Despite its proximity to San Francisco and Santa Cruz, as recently as 1990, only a handful of locals had ever heard of Mavericks, and only one brave soul—a townie named Jeff Clark—had actually surfed it. By and by, rumors started to drift up the coast about a mysto surf break near Half Moon Bay that generated thick, grinding barrels tall enough to drive a bus through. They were reputed to be at least as big as—and considerably more hollow than—the famous waves that rumbled ashore at Hawaii’s Waimea Bay, the Mount Everest of surfing. Mavericks, moreover, gave off a vibe that made Waimea’s daunting aura seem benign by comparison. A 1992 article by Ben Marcus in Surfer magazine described Mavericks as “gloomy, isolated, inherently evil. The reef is surrounded by deep water, and lies naked to every nasty thing above and below the Pacific: Aleutian swells, northwest winds, southeast storms, frigid currents, aggro elephant seals and wilder things that snack on aggro elephant seals.” Taped to the wall of a bait shop at Pillar Point Harbor is a faded newspaper clipping about a local fisherman who pulled three great white sharks from the surrounding waters in a single day.
Initially, as luck would have it, the waves that Friday morning failed to live up to the inflated expectations of the visiting surfers and assembled media. As they paddled out to the lineup, none of the Waimea veterans was especially impressed or intimidated by what he saw. The epic surf of the preceding week had diminished somewhat. The crowds in the water and on the cliffs provided an uncharacteristic sense of security. “It was a little anticlimactic,” Bradshaw confirms. “A few big sets came through, but nothing really huge. Everybody was just out there having fun.”
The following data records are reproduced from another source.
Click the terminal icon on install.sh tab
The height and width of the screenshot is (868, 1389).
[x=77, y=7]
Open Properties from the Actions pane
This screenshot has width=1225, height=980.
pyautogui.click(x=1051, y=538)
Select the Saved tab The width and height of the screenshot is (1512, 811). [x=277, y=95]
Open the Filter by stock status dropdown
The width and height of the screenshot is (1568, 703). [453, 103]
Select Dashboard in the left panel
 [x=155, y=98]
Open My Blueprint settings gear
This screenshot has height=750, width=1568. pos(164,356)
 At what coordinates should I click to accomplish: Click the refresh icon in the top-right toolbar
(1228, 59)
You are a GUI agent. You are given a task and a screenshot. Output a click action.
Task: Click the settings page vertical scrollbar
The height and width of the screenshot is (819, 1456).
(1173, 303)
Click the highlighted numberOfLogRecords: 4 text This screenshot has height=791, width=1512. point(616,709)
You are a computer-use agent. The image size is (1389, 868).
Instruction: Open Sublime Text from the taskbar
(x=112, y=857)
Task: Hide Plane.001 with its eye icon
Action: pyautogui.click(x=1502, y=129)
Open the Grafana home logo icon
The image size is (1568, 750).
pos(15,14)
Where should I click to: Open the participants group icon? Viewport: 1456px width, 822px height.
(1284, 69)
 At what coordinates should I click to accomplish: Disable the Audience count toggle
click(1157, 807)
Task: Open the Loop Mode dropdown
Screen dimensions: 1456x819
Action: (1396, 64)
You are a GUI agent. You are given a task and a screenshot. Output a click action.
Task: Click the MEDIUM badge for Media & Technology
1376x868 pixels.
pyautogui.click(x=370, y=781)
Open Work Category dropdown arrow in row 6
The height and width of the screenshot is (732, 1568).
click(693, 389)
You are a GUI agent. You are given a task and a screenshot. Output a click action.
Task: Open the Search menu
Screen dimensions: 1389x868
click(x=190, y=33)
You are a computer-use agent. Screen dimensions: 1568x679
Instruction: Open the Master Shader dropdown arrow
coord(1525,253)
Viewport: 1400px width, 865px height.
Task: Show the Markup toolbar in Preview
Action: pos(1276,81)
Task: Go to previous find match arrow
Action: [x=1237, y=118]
Shortly before noon, however, Mavericks showed its true face. Somebody in the gallery on the cliffs yelled, “Set!” A procession of telltale black lines was rushing toward the point at 22 knots. Half a mile offshore, Bradshaw saw the approaching swells and maneuvered into position.
He let the first wave of the set roll under him, then started paddling in earnest for the next one. As the swell charged out of deep water and rushed over the reef, it humped up to the dimensions of a drive-in movie screen, seemed to pause for a beat to marshal its power, and began to topple forward. Digging hard down the surging face, Bradshaw noticed Foo—his friend, his longtime antagonist—several yards ahead and slightly to the right, scrambling for the same wave.
According to the unwritten rules of surfing, the wave belonged to Bradshaw, because he was “deeper”—that is, he was positioned closer to its peak, the part of the wave that would momentarily pitch shoreward and slam down. “But I was maybe a little too deep,” Bradshaw reflects, “and I could see that Mark was already committed, so I decided to back out and let him have it.” Pulling up abruptly, Bradshaw plunged his legs to either side of his board and jammed on the brakes. The wave bucked to full height and then slid out from under him. Perched for a moment on the tottering, feathering crest, he caught a glimpse of Foo stroking powerfully down the face, ready to leap to his feet, in perfect position to make the wave. The motor drives of more than a dozen cameras, all trained at Foo, began to grind. It was the last time Bradshaw would see Foo alive.